The corresponding camera calibration parameters (fx, fy, cx, cy) can be found here: intrinsics.txt.

We also provide our dataset in kapture format. Examples of visual localization pipelines with kapture can be found here.

Finally, scene stats are available here: stats.txt and are structured as follows:

frame	NSSD	NCCOEFF	SemanticChange	GeometricChange	VoL	Context	PoseNovelity
seq09_02/frame-000000	0.571	0.531	0.312	296.868	72.369	1.58	316.253
seq09_02/frame-000001	0.571	0.531	0.312	296.882	72.847	1.581	316.264
seq09_02/frame-000002	0.571	0.531	0.312	296.995	71.599	1.583	316.413
seq09_02/frame-000003	0.571	0.531	0.312	297.063	73.363	1.582	316.497
seq09_02/frame-000004	0.571	0.531	0.313	297.125	72.429	1.581	316.543
...

Setup

To run our python code, we recommended to use a virtual environment. Our ./setup.sh script installs dependencies and creates the necessary data sturcture by downloads files (depth images for validation and example predictions).

python3 -m venv env
source env/bin/activate

./setup.sh

Evaluation

In this work, we propose a new metric DCRE for evaluating camera re-localization. We also examine in detail how different types of scene change affect the performance of different methods, based on different ways of detecting such changes in a given RGB-D frame (see stats).

To evaluate your method on the valdiation set, simply save your prediction results in a .txt file of the following format:

# scene-id/frame-id qw qx qy qz tx ty tz
seq02_03/frame-000000	0.468 -0.841 -0.238 0.123 -2.371 -0.590 0.044
seq02_03/frame-000001	0.461 -0.839 -0.252 0.134 -2.388 -0.586 0.043
seq02_03/frame-000002	0.454 -0.836 -0.267 0.146 -2.408 -0.582 0.042
seq02_03/frame-000003	0.445 -0.833 -0.286 0.157 -2.432 -0.577 0.040
seq02_03/frame-000104	0.438 -0.830 -0.302 0.163 -2.452 -0.573 0.038

We provide a simple merge script to combine your predictions if you have multiple prediction files:

python merge_poses.py --input_folder=your_predictions --output_file=merged_prediction.txt

To compute the pose errors run the code as follows:

DATA=../../../data
METHOD=active_search

cd src/eval/build
cmake -DCMAKE_BUILD_TYPE=Release .. && make -j8

./eval $DATA $DATA/predictions/$METHOD.txt errors/$METHOD.txt

This generates an output error file in the following format:

# scene-id/frame-id	translation error	rotation error	DCRE
seq01_02/frame-000007	2.0415 174.381 0.605055
seq01_02/frame-000017	1.67518 36.0372 0.339005
seq01_02/frame-000022	0.553614 8.98095 0.104529
seq01_02/frame-000026	0.4914 9.85202 0.123886
seq01_02/frame-000027	0.126553 2.55466 0.0314654
...

To run the evaluation for all methods in the data/predictions folder simply run ./evaluate.sh.

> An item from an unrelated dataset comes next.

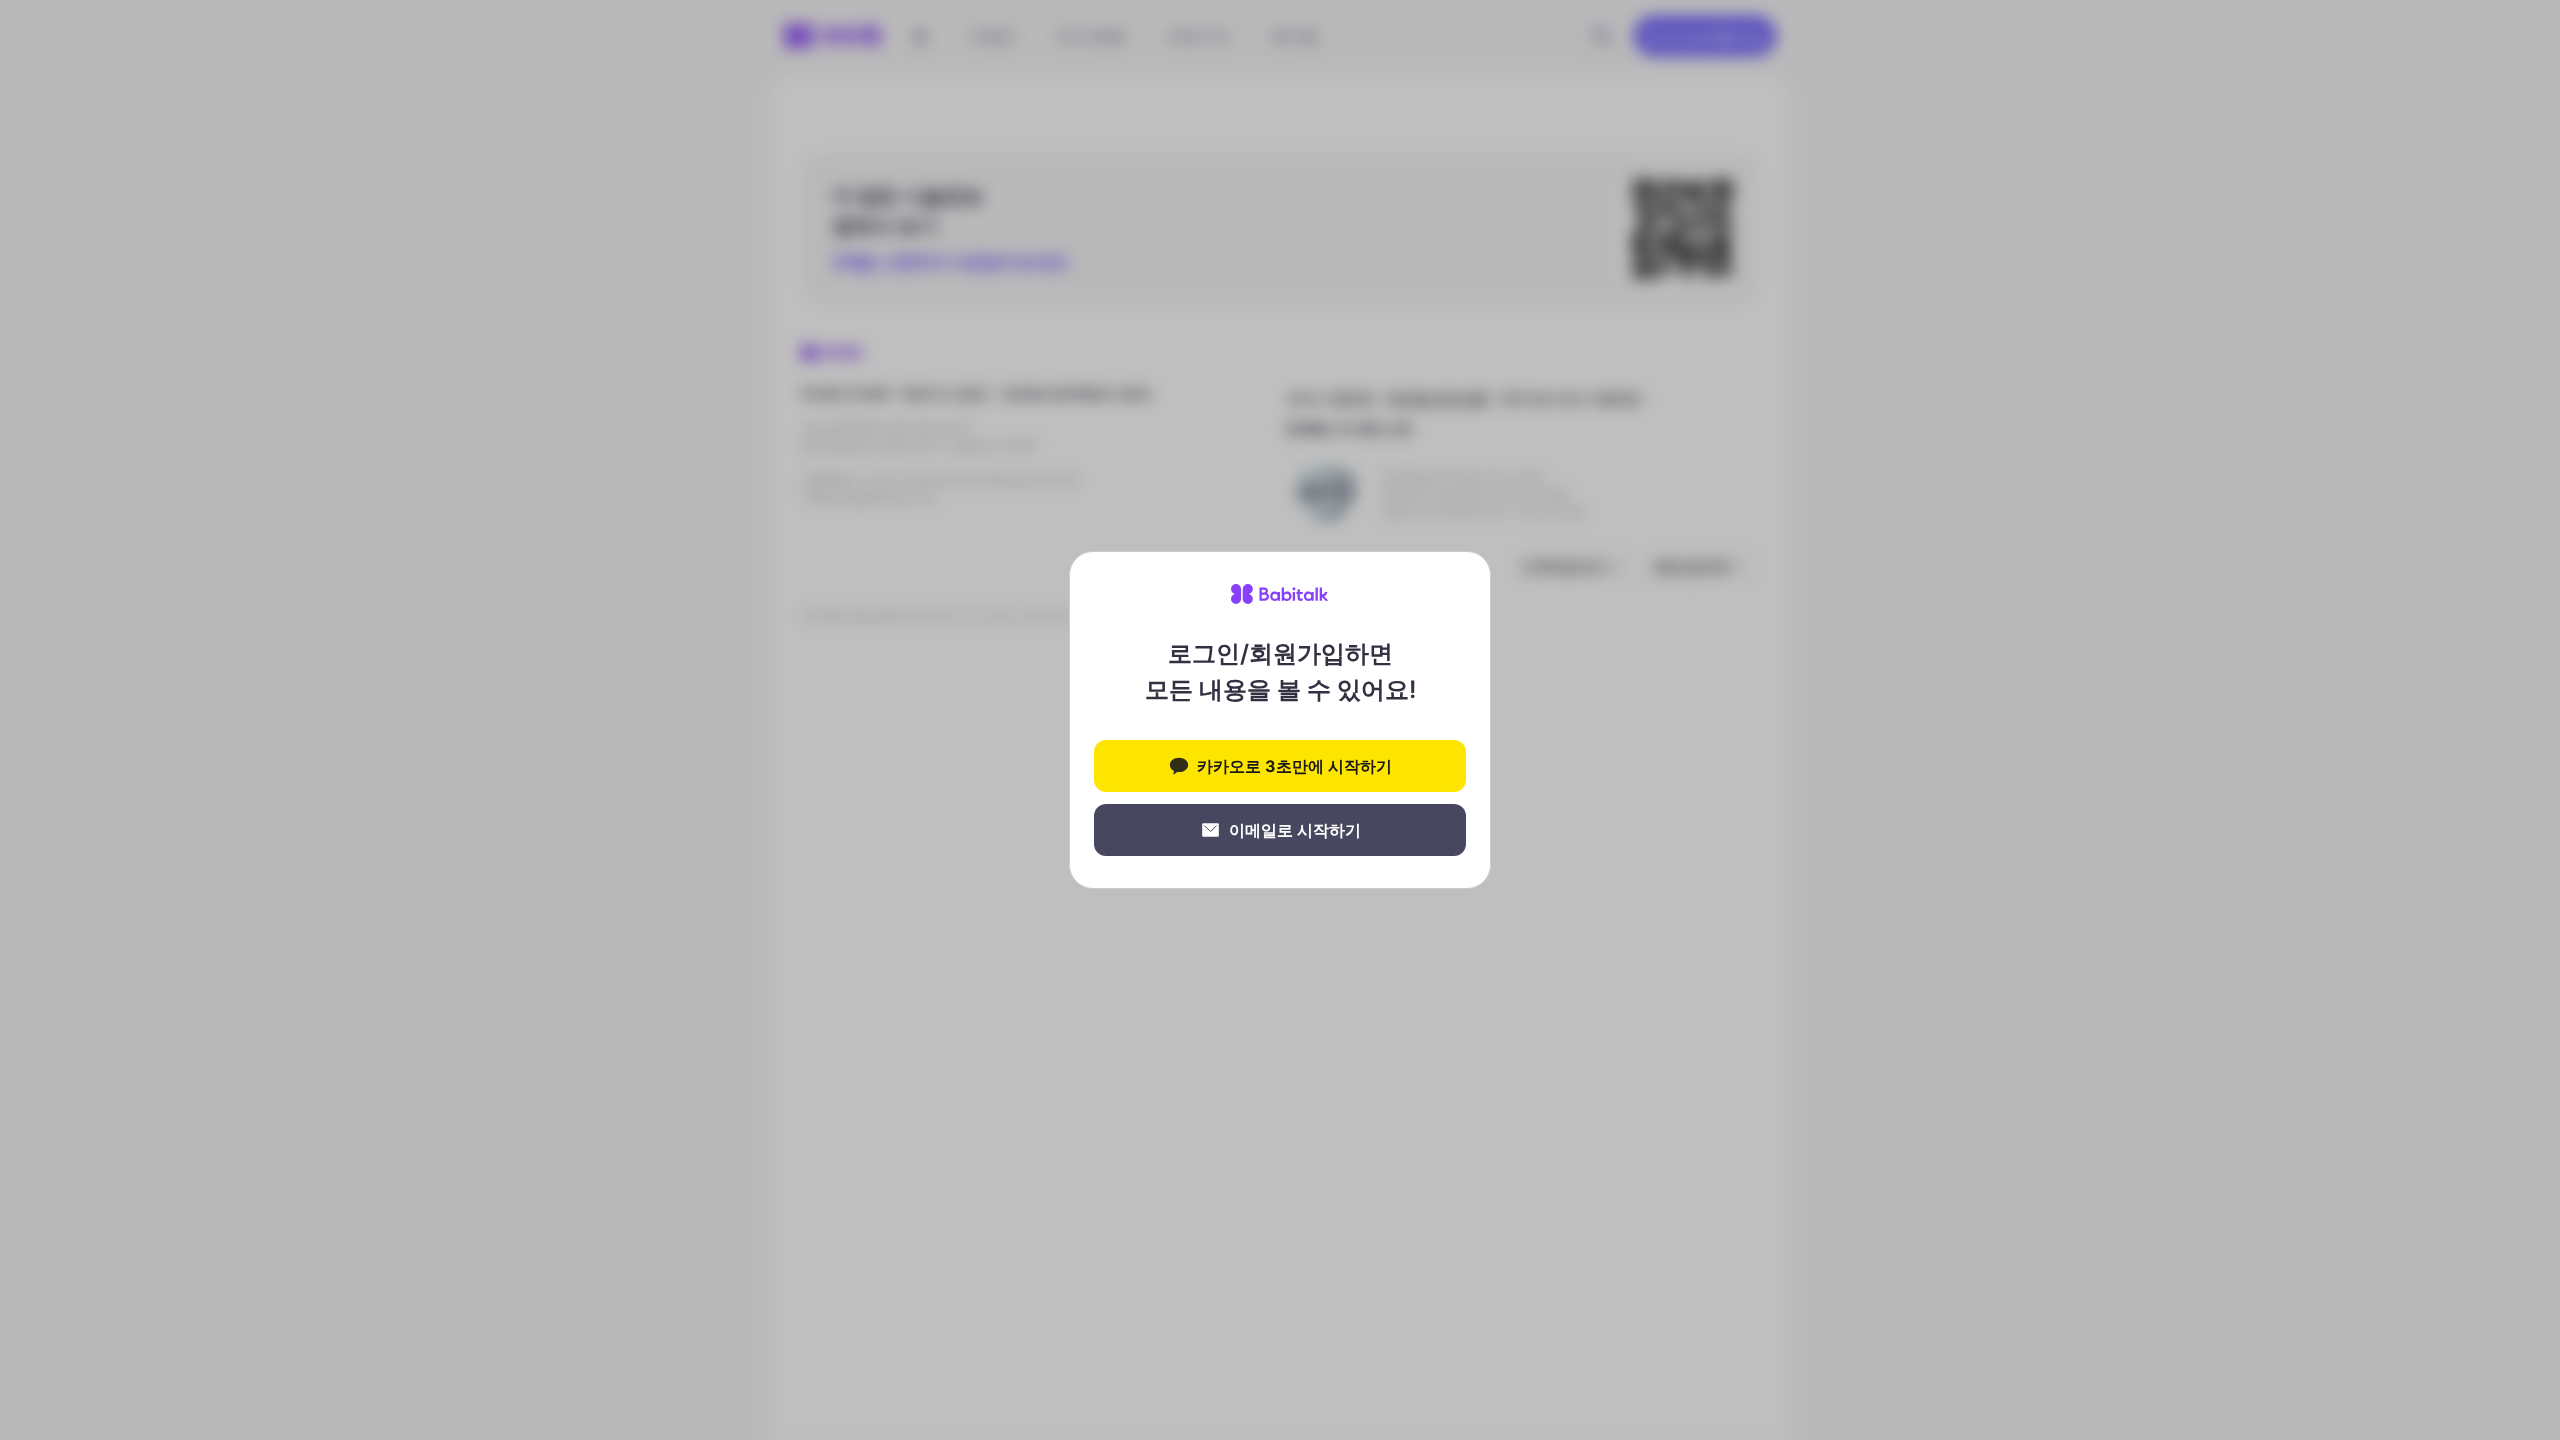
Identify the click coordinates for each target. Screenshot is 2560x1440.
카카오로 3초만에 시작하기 (1294, 766)
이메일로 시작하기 (1295, 830)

This will compute and save the errors for each provided pose (in the validation set) and saves it in data/errors.

Based on these errors files you can then generate evaluation plots (cumulative DCRE) or see the error with respect to increasing change python plot.py.

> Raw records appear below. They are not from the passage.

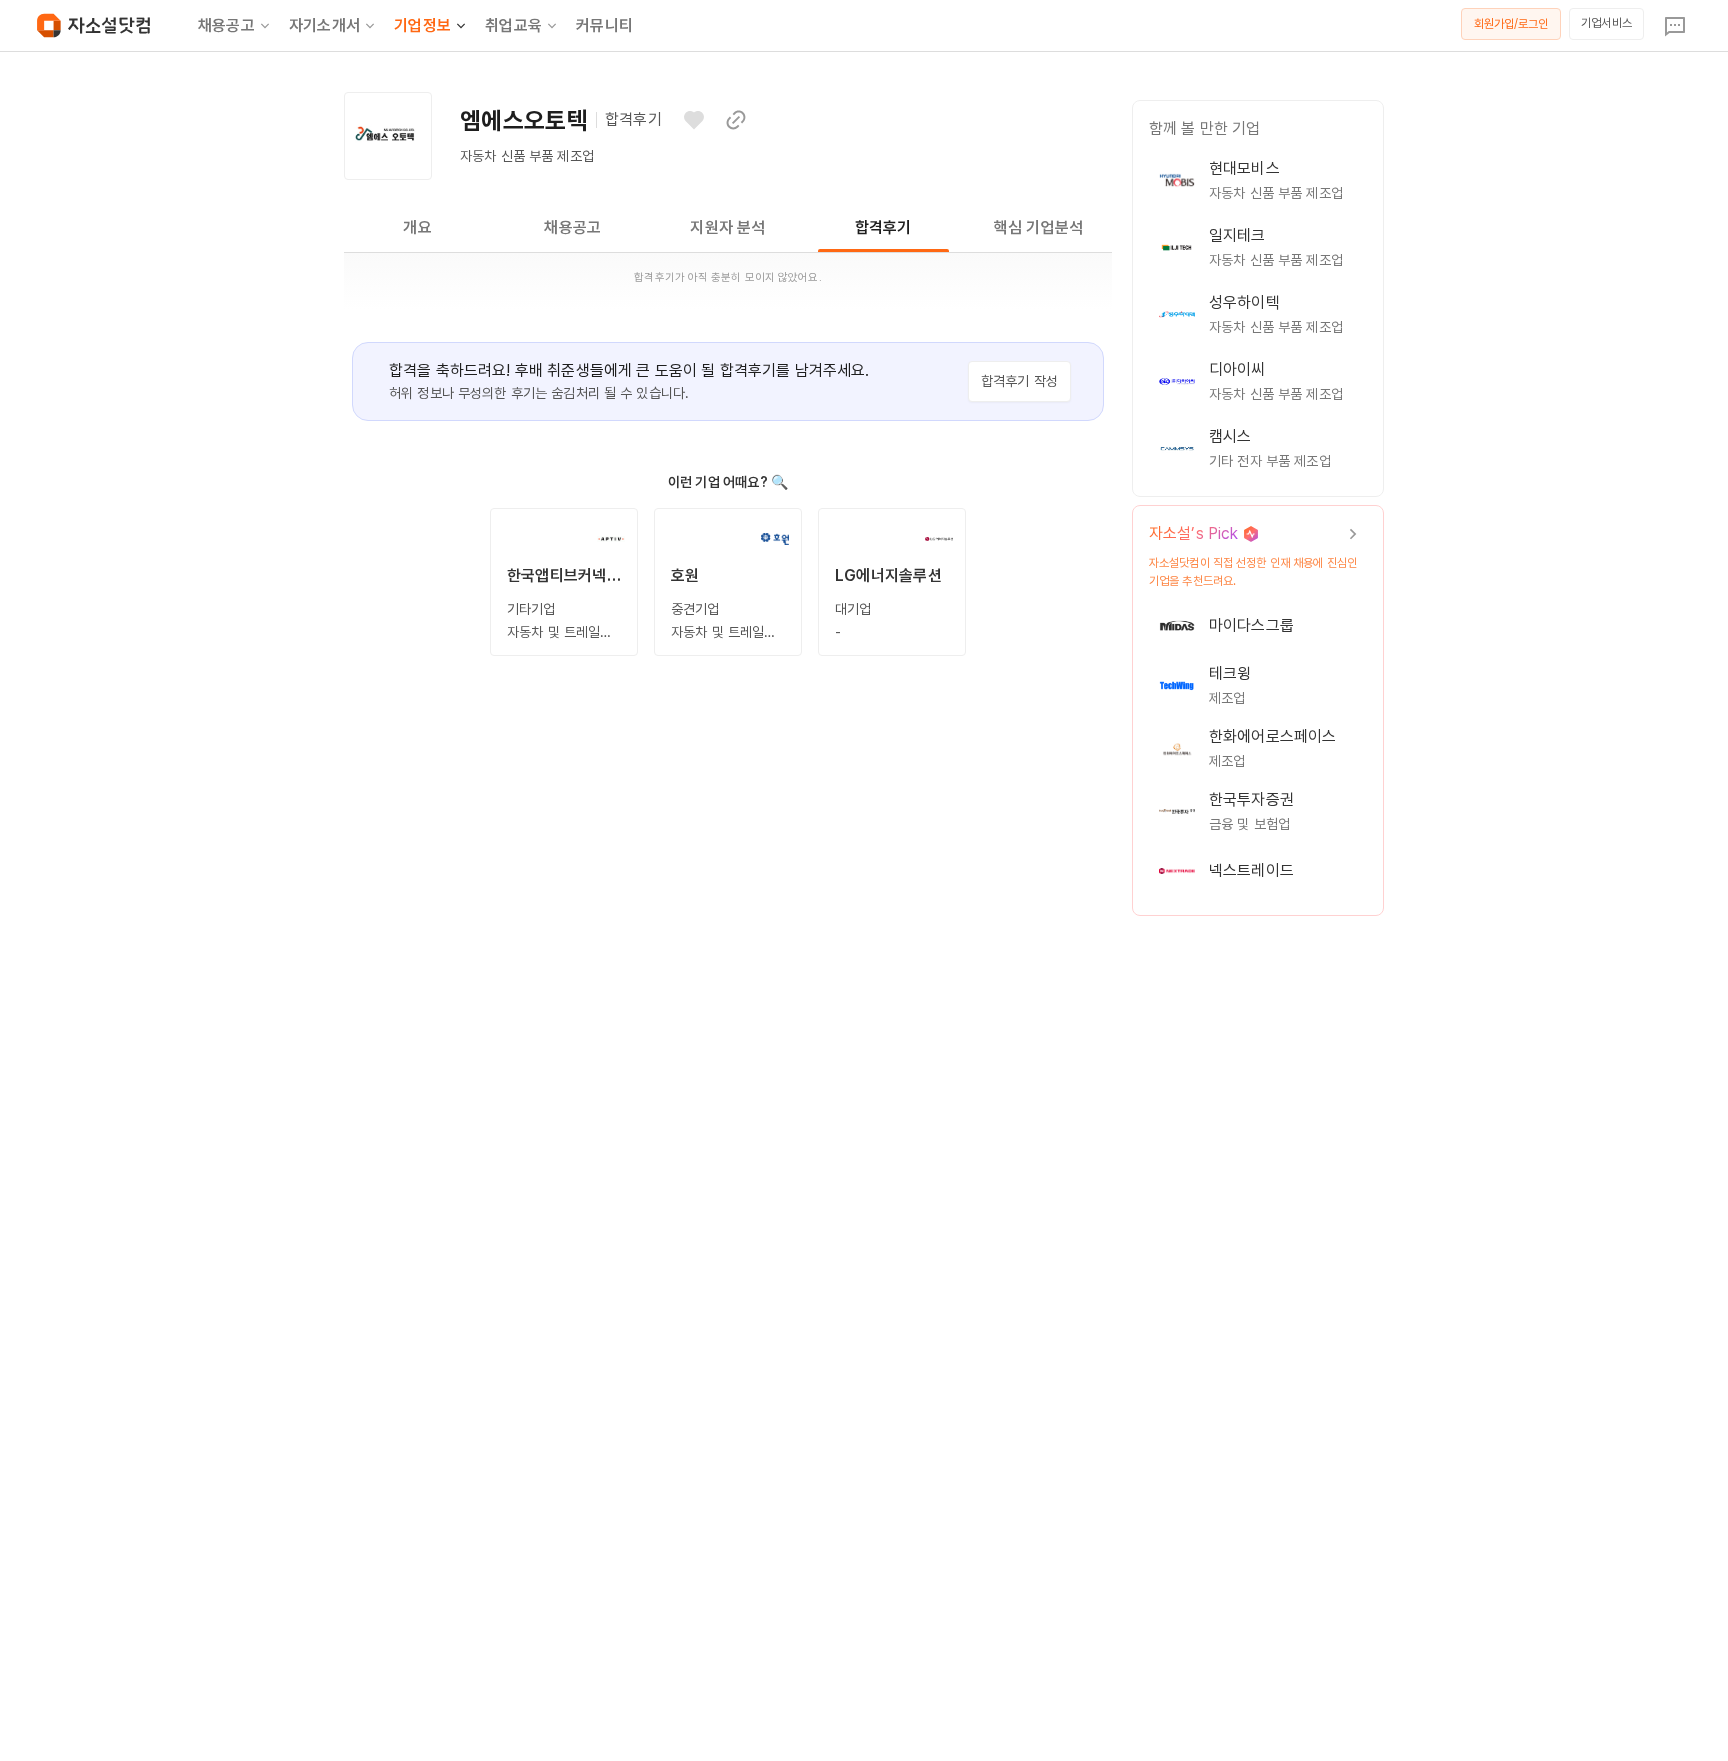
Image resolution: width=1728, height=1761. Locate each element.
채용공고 (226, 25)
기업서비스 (1606, 23)
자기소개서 (324, 25)
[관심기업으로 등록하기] (694, 120)
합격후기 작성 (1019, 381)
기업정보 (422, 25)
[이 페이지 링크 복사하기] (736, 120)
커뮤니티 (604, 25)
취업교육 (513, 25)
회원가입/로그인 (1511, 24)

The python plot.py script expects the data folder to be in a predefined structure. The predictions are the methods to plot listed in config.json, see config['change_corr']['methods'] or config['overview']['methods']. If nothing is set there; all methods in the data/predictions folder are plotted.

data
├── metadata.json
├── config.json
├── stats.txt
└── predictions
    ├── active_search.txt
    ├── d2_net.txt
    ├── grove_v1.txt
    └── ...
...

Sequence-based Re-Localization

We also provide the code to produce the sequence-based relocalization results described in the supplementary of the paper.

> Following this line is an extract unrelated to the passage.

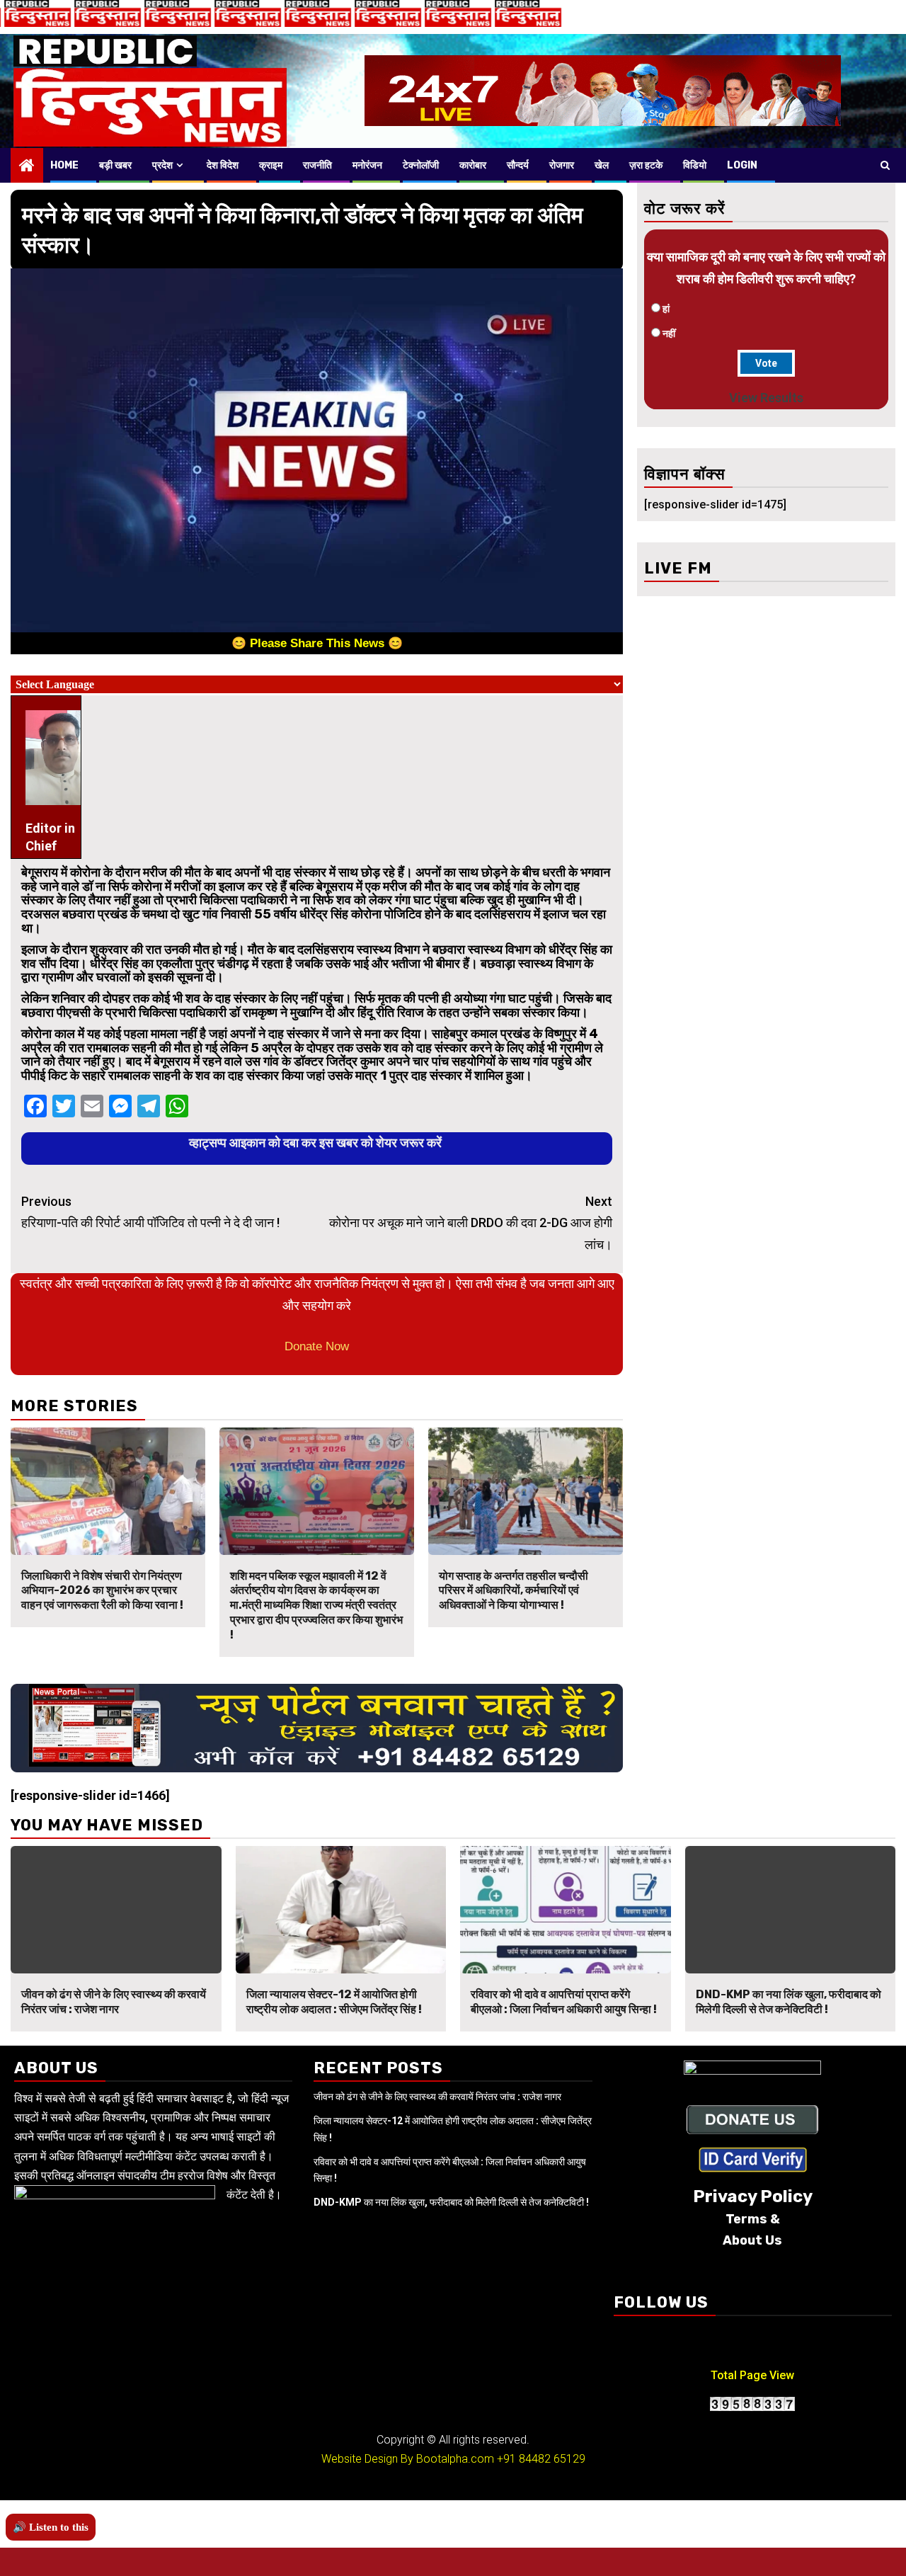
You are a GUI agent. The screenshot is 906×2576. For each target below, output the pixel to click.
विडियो (694, 165)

For methods that process and relocalize each frame independently, you can run the ./src/compute_batched_relocalizations.py script to batch the individual frame results into chunks to improve the relocalizations. Run the script as follows:

./src/compute_batched_relocalizations.py [--chunk-size N] <camera_poses.txt> <reloc_poses.txt> <out_folder>

Params:

  • --chunk-size: The number of consecutive frames to use to robustify the relocalization.
  • camera_poses.txt: File containing a list of camera poses (they have to be accurate frame-to-frame, the origin doesn't matter for this specific script) in the same format as the relocalization poses.
  • reloc_poses.txt: File containing a list of relocalization poses, format as described here
  • out_folder: Folder that will contain the output relocalizations. Same format as above.